The barber is a practical addition to the town, interestingly seeming to be one of the first attracted as the town continues to carve itself out of the wilderness. The story of Samson and Delilah is called to mind.

Snowy gray day, the church’s unfinished steeple looks over McCabe trekking through the snow to the whorehouse which is not quite finished out but is open for business, the men of the town spiffed up and visiting, participating in polite dialogue, sipping from tea cups. Men who’ve been laboring for McCabe at 15 cents an hour (after working in the mines all day) pay $1.50 per girl, and $5 for Mrs. Miller. Witnessing Mrs. Miller going upstairs with a client, he stalks off.

McCabe struggles over his account books, unable to add. Mrs. Miler brings him the receipts from the first week in a heart shaped box, asking why he’s always in such a foul temper. She points out to him that his books are a mess, quizzes him on his knowledge of math which is next to none formally. She accuses him of wasting money through his lack of knowledge of numbers, of thinking small, while she has greater plans, one day she’ll ask McCabe to buy her out and she’ll go to San Francisco and start a legitimate boarding house. As she sits down to work on the books, a humiliated McCabe, injured also by the thought of Mrs. Miller eventually leaving, walks out of his own saloon in frustration. “Money and pain, pain,” he says, stomping away with a trace of a limp which seems to come and go, reminding of Bart and his cane. Mrs. Miller is equally as aggravated, kicking an object hard with her foot. Even if they are arguing, it’s evident she wanted McCabe’s company while she worked on the books.

Given data:

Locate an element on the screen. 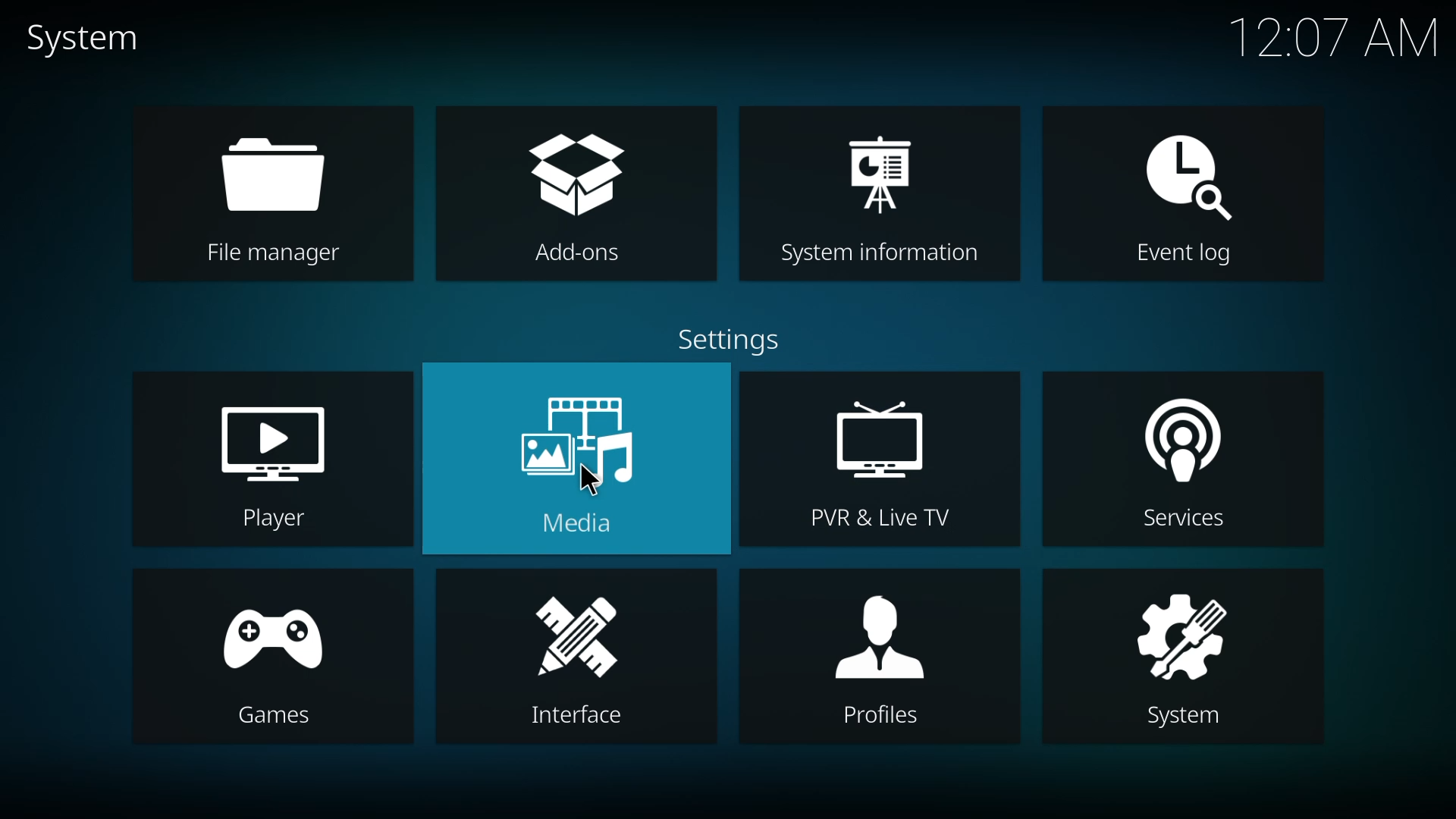  system is located at coordinates (1178, 656).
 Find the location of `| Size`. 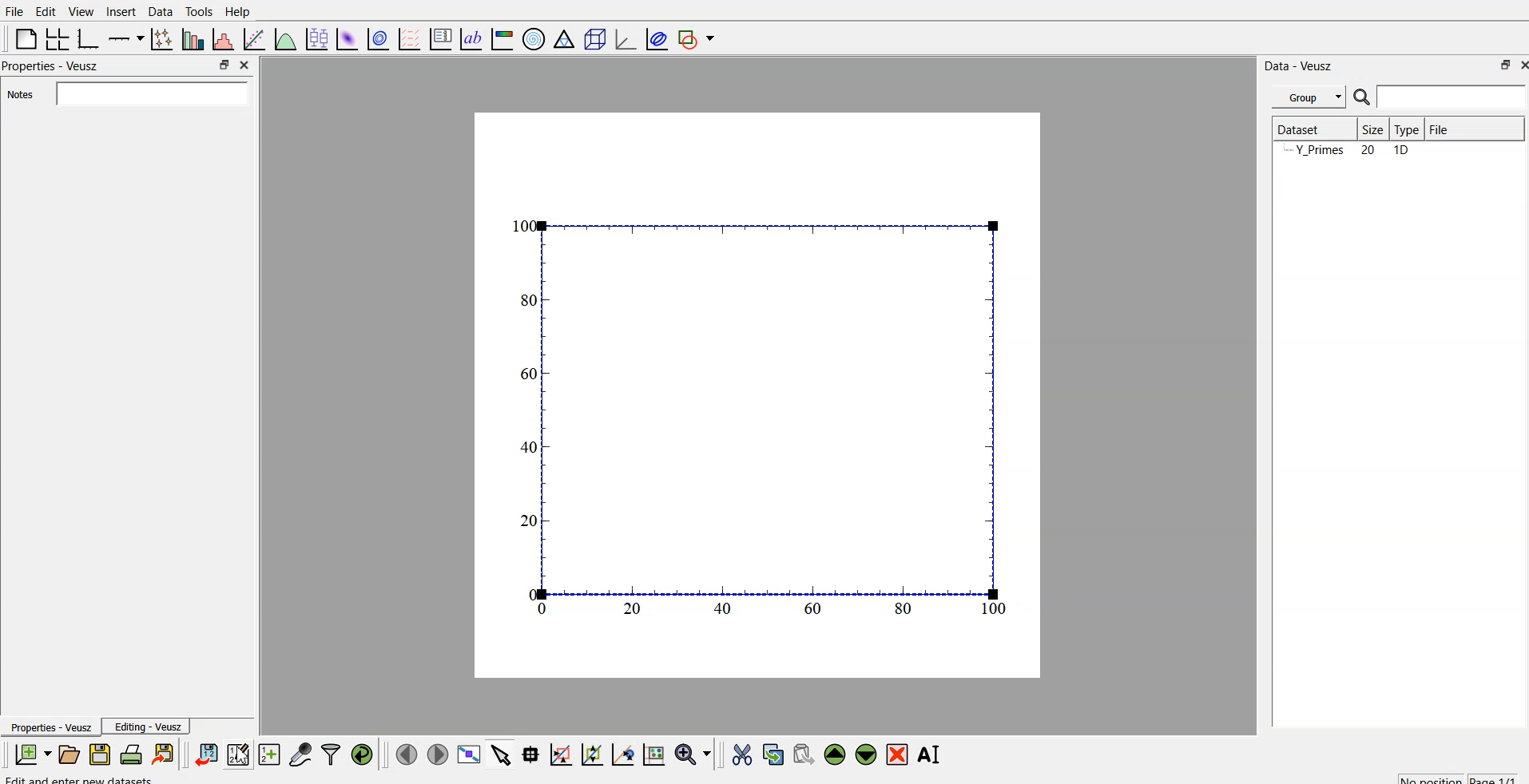

| Size is located at coordinates (1369, 129).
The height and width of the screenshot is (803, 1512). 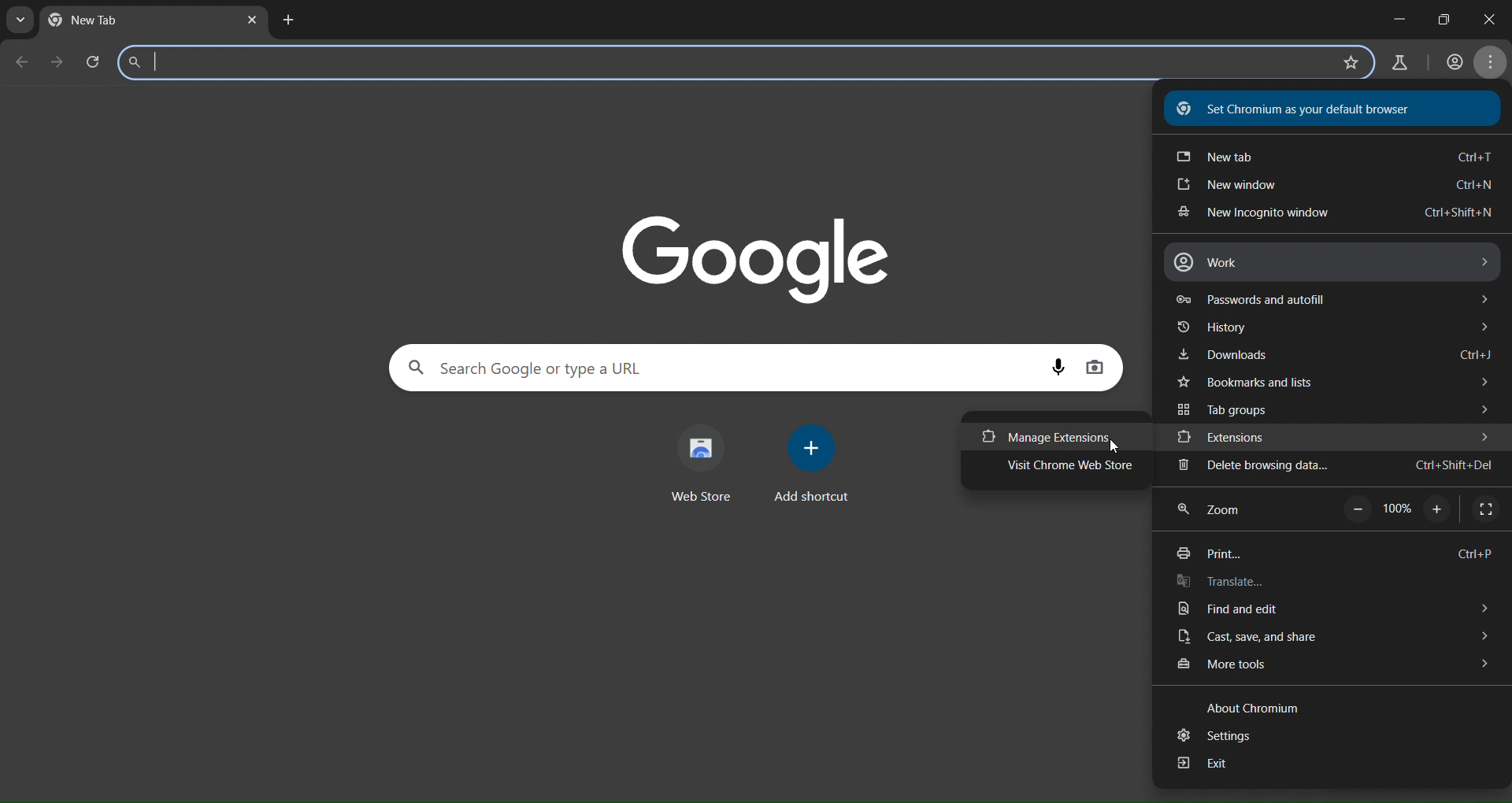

What you will do:
List every sum of money named in the McCabe passage, and say what each one is for. Work only from the McCabe passage.

Task output:
- 15 cents an hour: the wage of the men laboring for McCabe
- $1.50: the price per girl
- $5: the price for Mrs. Miller